Today, much of the local economy depends on tourists who come to splash in the reservoir, which extends deep into Wyoming, or fish and swim in the Green River. And when the Federal Bureau of Reclamation and four states in the upper Colorado River basin agreed to release 616,740,000 cubic meters (1/6 of the reservoir’s capacity) to help dry communities in the South, it sparked a local uproar.
“There are a lot of people who just go crazy,” Little said, paddling through the swirling crystal clear waters. “It’s their water. It’s their geographical right.
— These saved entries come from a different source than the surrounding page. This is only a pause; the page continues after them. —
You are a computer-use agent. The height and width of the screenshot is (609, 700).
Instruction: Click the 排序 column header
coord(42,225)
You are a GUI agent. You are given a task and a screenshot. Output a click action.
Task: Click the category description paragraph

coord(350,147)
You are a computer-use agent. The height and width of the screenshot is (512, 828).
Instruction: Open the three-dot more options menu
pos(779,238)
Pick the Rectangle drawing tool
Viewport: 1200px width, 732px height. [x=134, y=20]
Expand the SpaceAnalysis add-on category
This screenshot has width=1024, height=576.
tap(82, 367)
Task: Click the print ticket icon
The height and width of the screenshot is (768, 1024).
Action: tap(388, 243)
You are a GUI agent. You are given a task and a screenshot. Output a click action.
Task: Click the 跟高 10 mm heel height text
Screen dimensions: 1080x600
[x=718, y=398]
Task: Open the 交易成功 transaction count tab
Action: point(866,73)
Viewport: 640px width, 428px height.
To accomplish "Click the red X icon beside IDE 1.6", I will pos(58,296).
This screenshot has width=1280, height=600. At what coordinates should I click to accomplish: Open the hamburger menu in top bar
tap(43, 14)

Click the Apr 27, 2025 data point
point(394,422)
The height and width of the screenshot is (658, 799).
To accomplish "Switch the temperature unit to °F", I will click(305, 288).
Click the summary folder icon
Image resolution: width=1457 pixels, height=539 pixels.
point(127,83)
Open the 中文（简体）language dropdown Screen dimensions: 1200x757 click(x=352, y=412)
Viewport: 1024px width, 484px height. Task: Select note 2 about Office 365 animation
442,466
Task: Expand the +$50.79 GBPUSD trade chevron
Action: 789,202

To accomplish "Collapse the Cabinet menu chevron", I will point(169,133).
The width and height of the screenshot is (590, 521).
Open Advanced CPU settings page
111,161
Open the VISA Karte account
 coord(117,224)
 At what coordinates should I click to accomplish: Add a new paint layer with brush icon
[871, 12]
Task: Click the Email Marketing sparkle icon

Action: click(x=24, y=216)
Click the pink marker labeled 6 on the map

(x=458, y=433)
People”.
“We’re worried,” said Fleming Gorge Resort co-owner Woody Baer, as he leaned against the shelves with hand-tied flies. “As Lake Powell has submerged over the years, we are concerned, ‘Will the Fleming Gorge reach the point where it no longer generates electricity or goes down?'”
Lake Powell, which straddles the Utah-Arizona border, is named after the man who first sounded the alarm more than 150 years ago. And climate change is accelerating his dire predicament.

The temperature controlled outlet of the reservoir creates a Goldilocks area for insect and trout hatching.
The reservoir fell very close to the “dead pool,” said Nicholas Williams, energy manager for the Bureau of Reclamation for the Upper River, when “we drew a vortex similar to that of water draining into a bathtub.” Basin Colorado. , “If you don’t have a deep enough pool of water above, it creates problems and can damage power plant equipment and is too low to generate electricity.”
Recovery officials told a Senate committee this week that western states should prepare for even more dramatic cuts in Colorado River water allocation in 2023.
“How long can we do this?” Williams said of the Fleming Gorge release. “It’s limited to a few years. The rest will depend on how long we live in drought and where our water is used. We have to learn to live with the water we have. And during the last decades we’ve The usage that is maintained is about to change.”
Tharet thinks officials are under the misconception that they can save anything by flushing reservoirs in the upper basin.
“It’s like a teenager when they get their first paycheck,” Tharet told Nation World News, “and the next day they go and spend it all and they don’t get paid for two weeks and then they panic. All these upper deposits, which are the soul of everything below, will have nothing.”
He added: “And then they’re going to be really nervous.”